After sleeping in, eating a leisurely breakfast and catching up on internet stuff we were in the car and on our way to Pio Tosini to tour their Parma ham factory. They are one of the oldest Parma Ham producers in Italy.
Upon arrival we were given a white hat to keep our hair back and a white jacket to cover our clothes before we were allowed into the factory. Our guide was giving us a private tour and today was a great day to tour being the factory workers were in high gear processing the fresh pork.
As soon as we walked in, we saw many workers hard at work. The first room was where the legs of ham were being received. There were inspectors for Pio Tosini approving or disapproving the legs coming off the trucks. They have to be a certain weight and have a certain amount of fat amongst other specifications in order to be accepted by the factory. We saw racks of raw pork legs rolling by us as they were coming into the factory and getting the factory stamp to mark the date received.
The next room was where the conveyor line was set up…the ham was placed in the machine where it was massaged and then salted by hand by one person on the line. It is up to him how much salt is to be placed on the leg. The ham is then placed in a huge refrigerator for some time before going back through the salt line again.
Our guide then took us upstairs and opened another huge refrigerator…again filled to the rim with ham. There are very specific time periods the hams rest in each refrigerator and they are also given a bath upstairs….cleaned thoroughly before going into the next part of the factory.
After the legs have been approved, massaged, salted, bathed and rested for several months…they are placed in a large temperature controlled room where a group of people rub on a type of pig fat mixed with pepper (looks like Crisco) by hand. It goes on the exposed muscle tissue of the leg. This helps to keep some of the air out and the meat moist. They hang side by side with this grease on for about a year before they are ready to be stamped with the golden crown.
An outside inspector from the consortium comes in with a horse bone which is long, skinny and pointy, and enters the bone into five different points on the ham leg. The bone is quickly pushed into the ham and then quickly lifted to the nose. The inspector is smelling to make sure the inside smells good. If it doesn’t pass the test then it is not given the stamp which is literally a crown and states “Parma”.

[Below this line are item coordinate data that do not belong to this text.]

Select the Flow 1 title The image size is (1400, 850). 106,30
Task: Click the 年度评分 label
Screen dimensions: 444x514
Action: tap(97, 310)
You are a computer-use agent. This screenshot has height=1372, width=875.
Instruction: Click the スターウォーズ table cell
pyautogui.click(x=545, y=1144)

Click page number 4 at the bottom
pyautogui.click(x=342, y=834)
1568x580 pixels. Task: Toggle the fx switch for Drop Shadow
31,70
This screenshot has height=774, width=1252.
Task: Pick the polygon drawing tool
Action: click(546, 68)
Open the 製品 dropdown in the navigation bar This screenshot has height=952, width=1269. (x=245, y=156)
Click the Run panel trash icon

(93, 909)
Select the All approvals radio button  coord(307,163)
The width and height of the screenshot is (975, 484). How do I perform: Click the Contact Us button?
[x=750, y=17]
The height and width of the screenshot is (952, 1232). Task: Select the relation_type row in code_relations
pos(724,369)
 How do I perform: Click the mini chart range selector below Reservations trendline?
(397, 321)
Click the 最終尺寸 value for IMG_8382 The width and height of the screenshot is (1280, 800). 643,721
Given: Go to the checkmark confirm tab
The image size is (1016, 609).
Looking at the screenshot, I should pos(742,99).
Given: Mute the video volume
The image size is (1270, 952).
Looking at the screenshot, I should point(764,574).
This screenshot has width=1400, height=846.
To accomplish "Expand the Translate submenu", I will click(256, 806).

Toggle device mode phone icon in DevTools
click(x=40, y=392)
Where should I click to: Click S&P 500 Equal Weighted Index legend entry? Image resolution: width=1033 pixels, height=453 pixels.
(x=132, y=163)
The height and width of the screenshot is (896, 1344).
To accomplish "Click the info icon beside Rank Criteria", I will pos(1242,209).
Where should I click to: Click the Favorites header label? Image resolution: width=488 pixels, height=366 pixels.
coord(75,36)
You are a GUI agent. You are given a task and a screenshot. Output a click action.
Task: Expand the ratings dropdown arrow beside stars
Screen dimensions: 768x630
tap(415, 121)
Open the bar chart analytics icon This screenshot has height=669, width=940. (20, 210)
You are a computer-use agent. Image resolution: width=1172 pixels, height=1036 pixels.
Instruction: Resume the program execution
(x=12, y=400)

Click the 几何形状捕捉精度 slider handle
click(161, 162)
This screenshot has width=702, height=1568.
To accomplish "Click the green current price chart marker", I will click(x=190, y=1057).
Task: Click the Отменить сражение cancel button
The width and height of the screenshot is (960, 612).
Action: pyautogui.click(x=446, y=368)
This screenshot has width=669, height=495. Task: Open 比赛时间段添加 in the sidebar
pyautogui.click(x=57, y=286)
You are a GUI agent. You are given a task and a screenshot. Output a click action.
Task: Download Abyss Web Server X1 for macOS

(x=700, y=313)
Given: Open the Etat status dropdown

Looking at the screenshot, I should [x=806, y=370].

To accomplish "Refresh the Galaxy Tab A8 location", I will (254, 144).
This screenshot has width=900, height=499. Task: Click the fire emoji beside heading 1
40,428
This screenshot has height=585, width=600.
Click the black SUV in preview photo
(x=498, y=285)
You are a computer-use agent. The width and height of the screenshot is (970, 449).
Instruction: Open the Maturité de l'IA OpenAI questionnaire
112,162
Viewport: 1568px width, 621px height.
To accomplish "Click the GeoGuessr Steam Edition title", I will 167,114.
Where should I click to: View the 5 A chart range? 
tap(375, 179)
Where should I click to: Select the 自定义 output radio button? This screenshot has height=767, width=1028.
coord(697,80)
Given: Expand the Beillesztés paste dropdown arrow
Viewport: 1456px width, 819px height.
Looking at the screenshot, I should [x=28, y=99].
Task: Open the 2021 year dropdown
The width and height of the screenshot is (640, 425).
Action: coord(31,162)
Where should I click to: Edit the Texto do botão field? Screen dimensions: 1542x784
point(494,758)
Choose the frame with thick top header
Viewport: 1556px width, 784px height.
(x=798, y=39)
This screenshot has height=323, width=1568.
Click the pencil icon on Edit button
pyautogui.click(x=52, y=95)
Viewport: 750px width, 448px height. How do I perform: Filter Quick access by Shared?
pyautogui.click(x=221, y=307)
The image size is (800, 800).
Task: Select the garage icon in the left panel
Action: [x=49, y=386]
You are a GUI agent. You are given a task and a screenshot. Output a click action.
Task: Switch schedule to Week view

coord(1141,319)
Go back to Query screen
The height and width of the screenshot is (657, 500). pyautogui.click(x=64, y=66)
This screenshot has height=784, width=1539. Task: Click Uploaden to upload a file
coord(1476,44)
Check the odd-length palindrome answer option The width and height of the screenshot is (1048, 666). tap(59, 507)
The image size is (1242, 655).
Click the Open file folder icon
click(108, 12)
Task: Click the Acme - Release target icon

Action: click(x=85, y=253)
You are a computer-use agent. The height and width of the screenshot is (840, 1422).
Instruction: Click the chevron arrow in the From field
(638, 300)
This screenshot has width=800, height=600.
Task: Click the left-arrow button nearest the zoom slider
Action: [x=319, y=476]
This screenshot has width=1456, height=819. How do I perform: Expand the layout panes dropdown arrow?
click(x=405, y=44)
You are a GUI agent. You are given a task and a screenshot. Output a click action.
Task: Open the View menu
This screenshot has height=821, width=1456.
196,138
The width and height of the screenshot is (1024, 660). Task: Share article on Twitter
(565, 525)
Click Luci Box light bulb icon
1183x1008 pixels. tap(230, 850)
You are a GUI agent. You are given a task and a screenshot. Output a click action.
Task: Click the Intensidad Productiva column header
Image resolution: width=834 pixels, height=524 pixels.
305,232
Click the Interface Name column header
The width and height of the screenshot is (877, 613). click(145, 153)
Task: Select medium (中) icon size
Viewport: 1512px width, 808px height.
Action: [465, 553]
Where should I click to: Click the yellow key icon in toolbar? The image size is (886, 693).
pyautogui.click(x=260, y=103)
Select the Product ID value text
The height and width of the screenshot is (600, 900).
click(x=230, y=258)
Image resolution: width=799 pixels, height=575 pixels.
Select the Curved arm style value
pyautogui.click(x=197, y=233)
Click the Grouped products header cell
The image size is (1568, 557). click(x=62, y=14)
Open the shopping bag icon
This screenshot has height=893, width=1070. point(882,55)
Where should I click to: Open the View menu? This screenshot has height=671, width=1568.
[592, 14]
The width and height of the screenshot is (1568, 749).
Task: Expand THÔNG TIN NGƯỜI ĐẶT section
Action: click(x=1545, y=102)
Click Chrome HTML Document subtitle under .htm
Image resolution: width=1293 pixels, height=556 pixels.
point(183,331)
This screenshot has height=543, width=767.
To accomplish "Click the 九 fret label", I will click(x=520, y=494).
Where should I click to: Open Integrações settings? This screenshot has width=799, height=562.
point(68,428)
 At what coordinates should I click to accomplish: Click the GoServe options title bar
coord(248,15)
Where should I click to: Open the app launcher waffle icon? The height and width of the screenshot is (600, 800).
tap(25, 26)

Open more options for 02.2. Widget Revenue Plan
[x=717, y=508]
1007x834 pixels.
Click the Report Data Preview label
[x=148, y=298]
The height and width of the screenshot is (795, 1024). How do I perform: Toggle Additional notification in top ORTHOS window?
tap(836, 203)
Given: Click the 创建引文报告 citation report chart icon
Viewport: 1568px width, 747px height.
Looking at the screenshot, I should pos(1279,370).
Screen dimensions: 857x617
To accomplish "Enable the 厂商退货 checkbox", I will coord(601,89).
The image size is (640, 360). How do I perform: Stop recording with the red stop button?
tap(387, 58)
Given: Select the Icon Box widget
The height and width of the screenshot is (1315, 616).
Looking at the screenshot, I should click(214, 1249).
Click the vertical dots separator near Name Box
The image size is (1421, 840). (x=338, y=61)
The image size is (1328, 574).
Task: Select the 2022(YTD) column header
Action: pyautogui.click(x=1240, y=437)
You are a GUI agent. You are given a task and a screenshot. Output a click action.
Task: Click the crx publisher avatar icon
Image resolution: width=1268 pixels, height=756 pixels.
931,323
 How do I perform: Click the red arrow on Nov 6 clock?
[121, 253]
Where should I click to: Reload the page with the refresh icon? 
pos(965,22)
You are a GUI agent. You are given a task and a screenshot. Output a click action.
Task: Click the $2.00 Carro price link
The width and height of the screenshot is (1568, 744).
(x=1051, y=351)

It was so interesting to see how complex the process of creating this Parma ham was and we got to see both the fresh ham and the final product. We took plenty of pictures and a quick video (see below). Tomorrow we will be visiting another factory to compare and contrast.
We thanked our guide for the free private tour and headed back to our hotel after a quick stop at the grocery. We stayed inside sprawling out on our bed with our specialty shop picnic goodies and fresh veggies from the grocery while settling into a movie.